Lors d'une seconde équipée champêtre, nous atteignons Karlstein. Nous ne sommes pas seuls. A l'assaut du château, une colonne de touristes gravit la route bordée d'échoppes, de buvettes et de restaurants. Les plus fortunés utilisent les services d'un cocher.

Les tours élégantes surgissent au-dessus des fortifications. Le château est comme les dessinait Victor Hugo. La visite est organisée selon des critères linguistiques. Pas de groupes francophones avant plusieurs heures. En désespoir de cause, nous nous immisçons dans un groupe de Tchèques et nous ne comprenons rien.
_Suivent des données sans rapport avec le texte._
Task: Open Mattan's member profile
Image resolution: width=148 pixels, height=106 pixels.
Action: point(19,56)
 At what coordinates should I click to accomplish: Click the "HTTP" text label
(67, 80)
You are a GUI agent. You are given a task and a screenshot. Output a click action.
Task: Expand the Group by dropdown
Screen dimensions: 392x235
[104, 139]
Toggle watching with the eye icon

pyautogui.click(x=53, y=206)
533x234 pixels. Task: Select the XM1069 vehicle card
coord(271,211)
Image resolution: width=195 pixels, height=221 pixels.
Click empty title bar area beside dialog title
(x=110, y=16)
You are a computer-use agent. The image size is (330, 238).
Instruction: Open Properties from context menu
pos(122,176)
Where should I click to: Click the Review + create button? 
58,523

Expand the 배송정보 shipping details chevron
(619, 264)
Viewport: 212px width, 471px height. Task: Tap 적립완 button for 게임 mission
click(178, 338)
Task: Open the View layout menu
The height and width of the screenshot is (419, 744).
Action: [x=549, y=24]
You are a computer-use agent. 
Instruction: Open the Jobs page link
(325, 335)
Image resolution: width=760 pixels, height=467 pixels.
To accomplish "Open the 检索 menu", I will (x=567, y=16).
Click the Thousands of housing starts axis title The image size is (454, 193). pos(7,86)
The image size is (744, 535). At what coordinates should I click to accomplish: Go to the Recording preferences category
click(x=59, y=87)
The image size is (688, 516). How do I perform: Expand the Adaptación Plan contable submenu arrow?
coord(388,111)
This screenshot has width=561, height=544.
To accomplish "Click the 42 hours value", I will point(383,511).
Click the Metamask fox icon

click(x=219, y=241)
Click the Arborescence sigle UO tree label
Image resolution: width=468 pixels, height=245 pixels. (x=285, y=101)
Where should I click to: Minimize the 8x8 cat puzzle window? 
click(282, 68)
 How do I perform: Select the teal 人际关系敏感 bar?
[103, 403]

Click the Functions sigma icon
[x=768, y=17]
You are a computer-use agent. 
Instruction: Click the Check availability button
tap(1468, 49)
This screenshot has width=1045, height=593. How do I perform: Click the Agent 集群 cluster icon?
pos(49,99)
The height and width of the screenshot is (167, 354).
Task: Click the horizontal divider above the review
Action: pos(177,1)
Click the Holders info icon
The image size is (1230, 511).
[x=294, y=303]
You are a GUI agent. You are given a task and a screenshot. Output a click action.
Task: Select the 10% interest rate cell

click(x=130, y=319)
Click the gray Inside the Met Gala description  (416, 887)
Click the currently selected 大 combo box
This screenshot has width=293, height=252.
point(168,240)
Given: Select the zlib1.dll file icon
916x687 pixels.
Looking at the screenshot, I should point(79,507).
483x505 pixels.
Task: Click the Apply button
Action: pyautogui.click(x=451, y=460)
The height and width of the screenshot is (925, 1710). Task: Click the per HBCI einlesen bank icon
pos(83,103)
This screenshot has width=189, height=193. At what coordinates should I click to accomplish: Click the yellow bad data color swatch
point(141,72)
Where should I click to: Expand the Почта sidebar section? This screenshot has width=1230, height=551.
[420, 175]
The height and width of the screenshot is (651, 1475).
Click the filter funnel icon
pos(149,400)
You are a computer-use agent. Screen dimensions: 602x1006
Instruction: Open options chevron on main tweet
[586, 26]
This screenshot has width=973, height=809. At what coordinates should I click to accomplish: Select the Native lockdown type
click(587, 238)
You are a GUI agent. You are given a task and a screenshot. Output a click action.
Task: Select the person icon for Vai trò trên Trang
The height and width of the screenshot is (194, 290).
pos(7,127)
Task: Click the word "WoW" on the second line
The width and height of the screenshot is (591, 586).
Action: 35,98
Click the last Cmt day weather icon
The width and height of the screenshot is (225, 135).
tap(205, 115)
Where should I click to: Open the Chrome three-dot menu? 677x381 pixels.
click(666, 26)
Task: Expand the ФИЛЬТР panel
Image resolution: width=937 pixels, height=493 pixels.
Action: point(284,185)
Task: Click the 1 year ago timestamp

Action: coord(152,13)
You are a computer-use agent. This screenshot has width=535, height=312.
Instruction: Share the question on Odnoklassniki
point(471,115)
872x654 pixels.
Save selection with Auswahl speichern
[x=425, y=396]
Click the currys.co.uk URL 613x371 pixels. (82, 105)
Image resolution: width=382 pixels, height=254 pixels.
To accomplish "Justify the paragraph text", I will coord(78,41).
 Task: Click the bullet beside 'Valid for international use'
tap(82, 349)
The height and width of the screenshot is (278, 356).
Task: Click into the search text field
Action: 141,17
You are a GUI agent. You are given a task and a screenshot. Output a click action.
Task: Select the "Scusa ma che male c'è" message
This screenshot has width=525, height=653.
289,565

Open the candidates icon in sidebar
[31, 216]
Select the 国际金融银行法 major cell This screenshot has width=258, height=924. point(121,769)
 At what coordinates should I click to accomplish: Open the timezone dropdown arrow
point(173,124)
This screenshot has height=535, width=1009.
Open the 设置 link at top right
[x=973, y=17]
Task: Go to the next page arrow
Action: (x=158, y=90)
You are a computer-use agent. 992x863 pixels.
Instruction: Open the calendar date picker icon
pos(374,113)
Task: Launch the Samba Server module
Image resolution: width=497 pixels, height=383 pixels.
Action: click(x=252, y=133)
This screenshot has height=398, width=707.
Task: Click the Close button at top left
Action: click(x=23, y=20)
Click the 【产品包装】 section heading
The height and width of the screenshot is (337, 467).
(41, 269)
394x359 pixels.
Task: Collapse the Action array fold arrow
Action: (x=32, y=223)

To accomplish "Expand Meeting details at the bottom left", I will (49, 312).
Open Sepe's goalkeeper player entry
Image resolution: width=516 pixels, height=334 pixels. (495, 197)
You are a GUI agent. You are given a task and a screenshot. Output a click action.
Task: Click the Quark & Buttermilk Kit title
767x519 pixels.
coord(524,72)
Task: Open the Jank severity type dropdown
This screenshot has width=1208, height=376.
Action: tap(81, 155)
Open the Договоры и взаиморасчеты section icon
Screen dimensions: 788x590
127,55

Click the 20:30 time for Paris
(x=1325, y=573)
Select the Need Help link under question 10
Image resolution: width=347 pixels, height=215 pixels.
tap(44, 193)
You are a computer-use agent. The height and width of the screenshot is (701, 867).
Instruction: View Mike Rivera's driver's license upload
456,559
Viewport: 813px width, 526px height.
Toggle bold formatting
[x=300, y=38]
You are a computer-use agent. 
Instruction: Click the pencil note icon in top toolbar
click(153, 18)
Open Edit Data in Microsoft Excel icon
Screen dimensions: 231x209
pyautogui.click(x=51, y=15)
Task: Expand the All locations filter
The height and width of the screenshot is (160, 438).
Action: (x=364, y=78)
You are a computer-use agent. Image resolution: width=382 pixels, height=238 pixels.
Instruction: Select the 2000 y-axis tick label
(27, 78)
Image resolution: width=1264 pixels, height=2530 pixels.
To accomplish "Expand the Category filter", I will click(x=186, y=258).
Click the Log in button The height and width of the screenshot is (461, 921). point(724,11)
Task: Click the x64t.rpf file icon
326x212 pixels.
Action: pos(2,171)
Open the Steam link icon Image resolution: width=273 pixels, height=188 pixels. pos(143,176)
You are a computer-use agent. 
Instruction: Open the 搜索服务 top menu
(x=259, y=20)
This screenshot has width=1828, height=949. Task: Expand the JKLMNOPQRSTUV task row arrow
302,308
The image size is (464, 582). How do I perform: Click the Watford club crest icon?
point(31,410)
La campagne verte et vallonnées nous enchante. D'amples étendues, sans bosquet ni taillis, se répandent sous le regard. Même en Beauce, les surfaces sont morcelées ; l'état et la nature des cultures les distinguent, des haies ou des clôtures les divisent. Ici, tout semble d'une seule pièce.

 

 

Samedi 3 mai 1992

 

Halte à la frontière allemande, dans une forêt dense où nous croisons un jeune cerf, puis départ avec le sentiment d'avoir parcouru Prague et quelques arpents de la Tchécoslovaquie comme on feuillette un livre d'images, très superficiellement.